## Ausgewählter Text
((

Monday, September 22, 2008

Simulationen – Virtual-Reality-Labor

Pictures of the Future

Simulationen – Virtual-Reality-Labor

Im Reich der virtuellen Produkte

Der globale Wettbewerb diktiert die Ziele: Immer schneller, hochwertiger und Kosten sparender sollen Produkte entwickelt und gefertigt werden. Simulationstechniken und Virtual Reality helfen dabei. Sie lassen Produkte und ganze Fertigungslinien virtuell entstehen, noch bevor eine Schraube oder Maschine real existiert.

Im VR-Labor verfolgen die Zuschauer interessiert den virtuellen Flug durchs Kraftwerk. Lok-Führerstände lassen sich ebenso simulieren wie ein ganzes Motorenwerk

Virtueller Flug / virtueller Führerstand

Im Fachzentrum Virtual Engineering geht der Zug ab. Lokführer Armin Richter beschleunigt seinen Schnellzug auf dem Weg durch die Tauern in Osttirol, Österreich. Und doch kommt er keinen Meter voran. Er sitzt nämlich in einem 1:1-Modell des Führerstandes im Virtual-Reality-Labor von Siemens Corporate Technology (CT) in München. Beamer werfen die Fahrstrecke als realistisch wirkendes Stereobild auf eine Rundumleinwand. Der Lokführer sieht die Gleise, Bahnhöfe und Tunnel auf sich zufliegen. Fehlerlos steuert Richter seinen Zug über die kurvenreiche Strecke zwischen Schwarzach-St.Veit und Spittal an der Drau. Selbstverständlich ist das nicht. Denn er befindet sich in einem für ihn noch fremden Führerstand, genau wie die anderen 38 Testkollegen aus 13 Ländern. Im Rahmen des europäischen Förderprojekts European Driver’s Desk testeten sie bei Siemens ein neues Modell für einen europaweit einheitlichen Lok-Führerstand.

))

## Rohdaten
((

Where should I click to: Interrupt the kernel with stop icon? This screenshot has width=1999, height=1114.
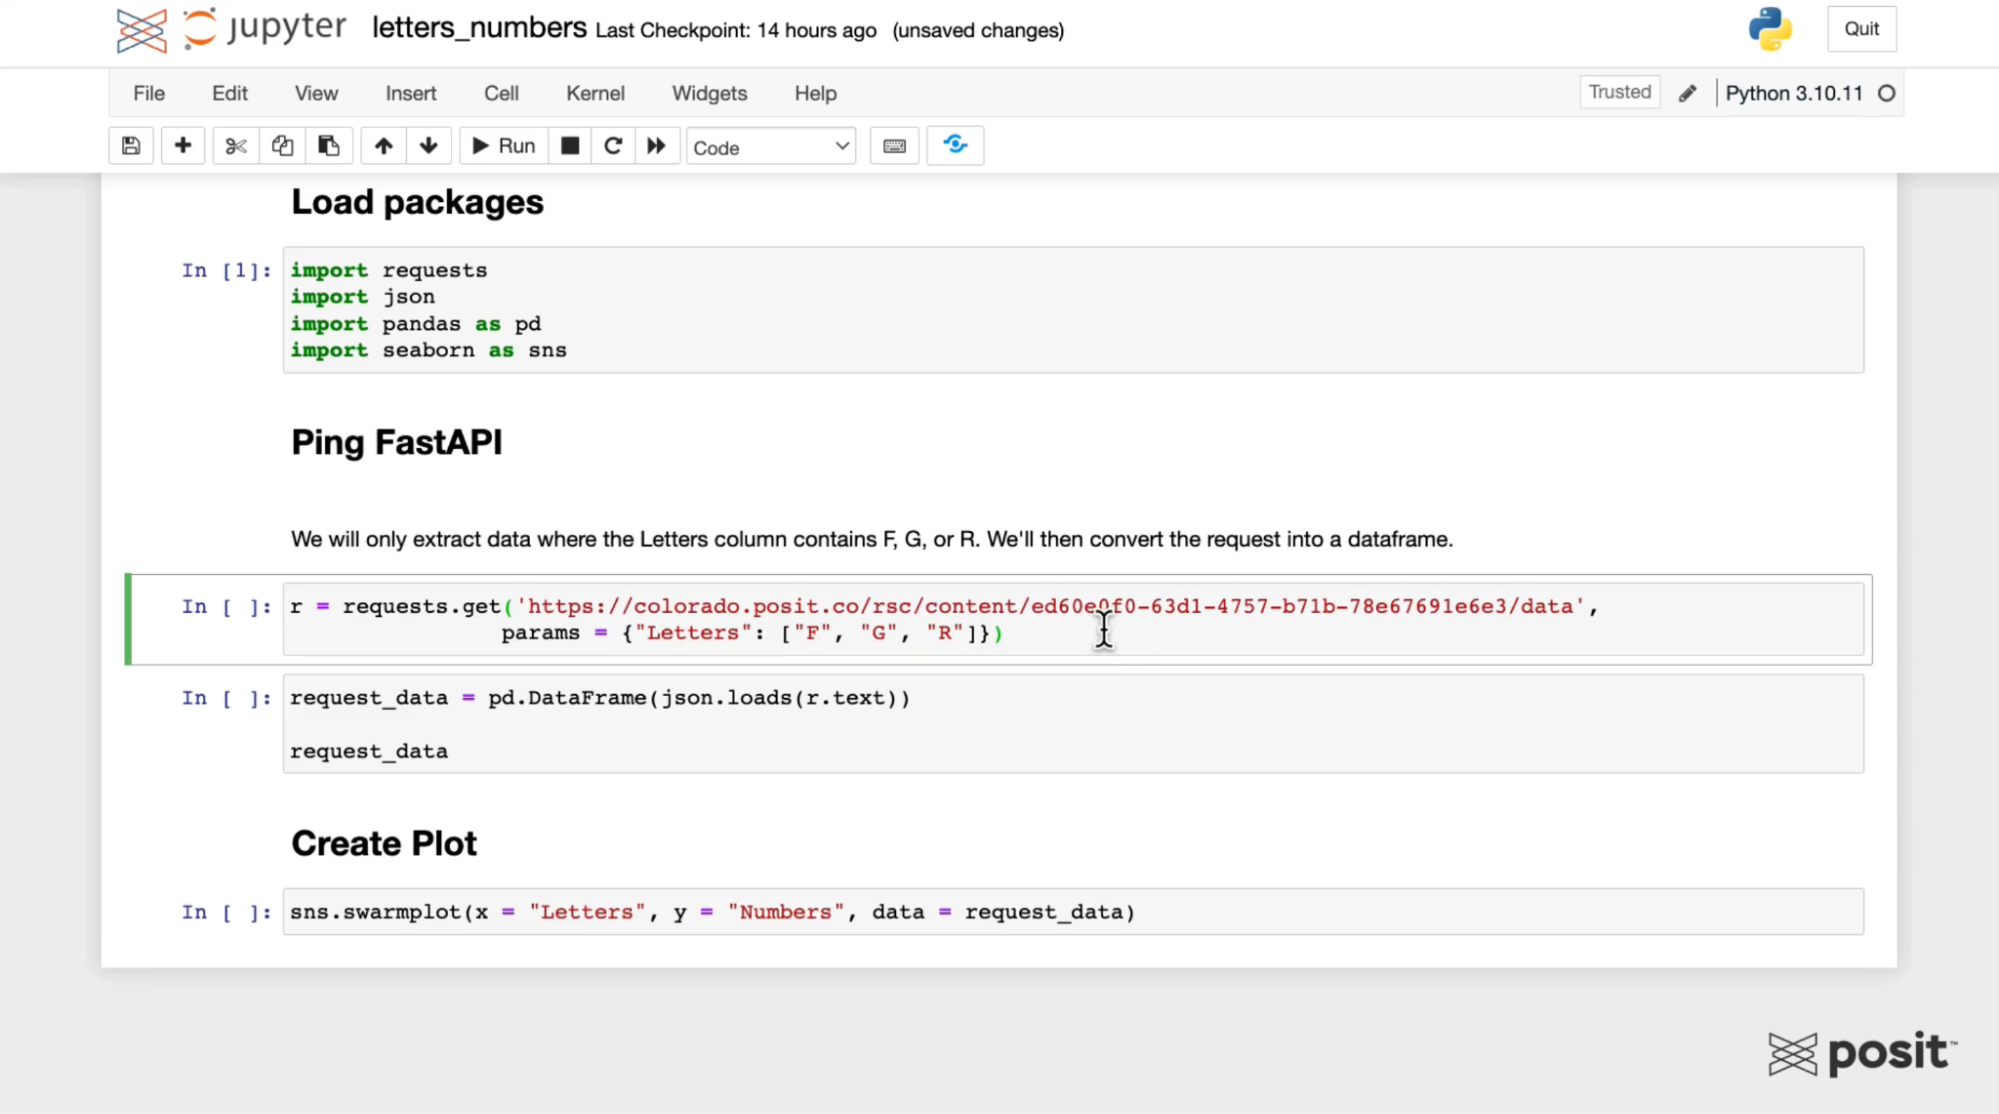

))

## Ziel
Gib bitte den Text über das Virtual-Reality-Labor vollständig und wortgetreu wieder.

## Die Antwort
Monday, September 22, 2008

Simulationen – Virtual-Reality-Labor

Pictures of the Future

Simulationen – Virtual-Reality-Labor

Im Reich der virtuellen Produkte

Der globale Wettbewerb diktiert die Ziele: Immer schneller, hochwertiger und Kosten sparender sollen Produkte entwickelt und gefertigt werden. Simulationstechniken und Virtual Reality helfen dabei. Sie lassen Produkte und ganze Fertigungslinien virtuell entstehen, noch bevor eine Schraube oder Maschine real existiert.

Im VR-Labor verfolgen die Zuschauer interessiert den virtuellen Flug durchs Kraftwerk. Lok-Führerstände lassen sich ebenso simulieren wie ein ganzes Motorenwerk

Virtueller Flug / virtueller Führerstand

Im Fachzentrum Virtual Engineering geht der Zug ab. Lokführer Armin Richter beschleunigt seinen Schnellzug auf dem Weg durch die Tauern in Osttirol, Österreich. Und doch kommt er keinen Meter voran. Er sitzt nämlich in einem 1:1-Modell des Führerstandes im Virtual-Reality-Labor von Siemens Corporate Technology (CT) in München. Beamer werfen die Fahrstrecke als realistisch wirkendes Stereobild auf eine Rundumleinwand. Der Lokführer sieht die Gleise, Bahnhöfe und Tunnel auf sich zufliegen. Fehlerlos steuert Richter seinen Zug über die kurvenreiche Strecke zwischen Schwarzach-St.Veit und Spittal an der Drau. Selbstverständlich ist das nicht. Denn er befindet sich in einem für ihn noch fremden Führerstand, genau wie die anderen 38 Testkollegen aus 13 Ländern. Im Rahmen des europäischen Förderprojekts European Driver’s Desk testeten sie bei Siemens ein neues Modell für einen europaweit einheitlichen Lok-Führerstand.